Exercise details
Revise the lines below by replacing every "Find the location of" with "Show the position of" and keeping everything else the same.

^^^^^^^^

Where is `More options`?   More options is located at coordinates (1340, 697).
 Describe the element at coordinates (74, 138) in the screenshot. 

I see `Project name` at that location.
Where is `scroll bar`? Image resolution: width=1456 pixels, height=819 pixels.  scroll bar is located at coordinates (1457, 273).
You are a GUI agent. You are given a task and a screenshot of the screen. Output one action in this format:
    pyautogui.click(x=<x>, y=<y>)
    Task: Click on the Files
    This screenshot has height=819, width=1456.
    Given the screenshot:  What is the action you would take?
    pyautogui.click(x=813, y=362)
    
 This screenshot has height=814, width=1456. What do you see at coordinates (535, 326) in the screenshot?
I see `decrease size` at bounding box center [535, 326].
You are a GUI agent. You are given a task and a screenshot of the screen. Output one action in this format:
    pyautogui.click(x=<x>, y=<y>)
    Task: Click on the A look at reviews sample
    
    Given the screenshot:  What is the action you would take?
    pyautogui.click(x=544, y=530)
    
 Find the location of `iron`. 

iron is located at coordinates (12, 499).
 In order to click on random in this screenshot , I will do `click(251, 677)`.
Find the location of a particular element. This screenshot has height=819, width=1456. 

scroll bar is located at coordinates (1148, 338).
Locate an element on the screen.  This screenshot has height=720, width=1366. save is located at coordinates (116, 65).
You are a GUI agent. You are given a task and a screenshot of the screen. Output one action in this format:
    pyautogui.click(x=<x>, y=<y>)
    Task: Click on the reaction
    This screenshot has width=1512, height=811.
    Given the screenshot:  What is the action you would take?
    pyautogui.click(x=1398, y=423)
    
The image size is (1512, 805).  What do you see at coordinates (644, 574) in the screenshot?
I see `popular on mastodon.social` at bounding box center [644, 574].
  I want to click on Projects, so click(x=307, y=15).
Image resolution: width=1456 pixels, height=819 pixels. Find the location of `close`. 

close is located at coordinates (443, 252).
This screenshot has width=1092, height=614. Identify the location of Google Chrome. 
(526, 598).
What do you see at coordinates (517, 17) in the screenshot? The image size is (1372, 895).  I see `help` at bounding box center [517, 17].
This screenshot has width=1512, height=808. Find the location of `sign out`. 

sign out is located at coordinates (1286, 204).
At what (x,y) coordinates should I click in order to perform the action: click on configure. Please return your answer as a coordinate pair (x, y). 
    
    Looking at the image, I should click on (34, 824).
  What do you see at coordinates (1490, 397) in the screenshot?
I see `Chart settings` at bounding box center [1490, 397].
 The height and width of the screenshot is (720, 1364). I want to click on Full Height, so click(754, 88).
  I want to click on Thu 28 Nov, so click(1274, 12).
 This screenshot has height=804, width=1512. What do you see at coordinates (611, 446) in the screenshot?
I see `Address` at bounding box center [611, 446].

^^^^^^^^

Response to this exercise
Where is `More options`?   More options is located at coordinates (1340, 697).
 Describe the element at coordinates (74, 138) in the screenshot. 

I see `Project name` at that location.
Where is `scroll bar`? Image resolution: width=1456 pixels, height=819 pixels.  scroll bar is located at coordinates (1457, 273).
You are a GUI agent. You are given a task and a screenshot of the screen. Output one action in this format:
    pyautogui.click(x=<x>, y=<y>)
    Task: Click on the Files
    This screenshot has height=819, width=1456.
    Given the screenshot:  What is the action you would take?
    pyautogui.click(x=813, y=362)
    
 This screenshot has height=814, width=1456. What do you see at coordinates (535, 326) in the screenshot?
I see `decrease size` at bounding box center [535, 326].
You are a GUI agent. You are given a task and a screenshot of the screen. Output one action in this format:
    pyautogui.click(x=<x>, y=<y>)
    Task: Click on the A look at reviews sample
    
    Given the screenshot:  What is the action you would take?
    pyautogui.click(x=544, y=530)
    
 Show the position of `iron`. 

iron is located at coordinates (12, 499).
 In order to click on random in this screenshot , I will do `click(251, 677)`.
Show the position of a particular element. This screenshot has height=819, width=1456. 

scroll bar is located at coordinates (1148, 338).
Locate an element on the screen.  This screenshot has height=720, width=1366. save is located at coordinates (116, 65).
You are a GUI agent. You are given a task and a screenshot of the screen. Output one action in this format:
    pyautogui.click(x=<x>, y=<y>)
    Task: Click on the reaction
    This screenshot has width=1512, height=811.
    Given the screenshot:  What is the action you would take?
    pyautogui.click(x=1398, y=423)
    
The image size is (1512, 805).  What do you see at coordinates (644, 574) in the screenshot?
I see `popular on mastodon.social` at bounding box center [644, 574].
  I want to click on Projects, so click(x=307, y=15).
Image resolution: width=1456 pixels, height=819 pixels. Show the position of `close`. 

close is located at coordinates (443, 252).
This screenshot has width=1092, height=614. Identify the location of Google Chrome. 
(526, 598).
What do you see at coordinates (517, 17) in the screenshot? The image size is (1372, 895).  I see `help` at bounding box center [517, 17].
This screenshot has width=1512, height=808. Show the position of `sign out`. 

sign out is located at coordinates (1286, 204).
At what (x,y) coordinates should I click in order to perform the action: click on configure. Please return your answer as a coordinate pair (x, y). 
    
    Looking at the image, I should click on (34, 824).
  What do you see at coordinates (1490, 397) in the screenshot?
I see `Chart settings` at bounding box center [1490, 397].
 The height and width of the screenshot is (720, 1364). I want to click on Full Height, so click(754, 88).
  I want to click on Thu 28 Nov, so click(1274, 12).
 This screenshot has height=804, width=1512. What do you see at coordinates (611, 446) in the screenshot?
I see `Address` at bounding box center [611, 446].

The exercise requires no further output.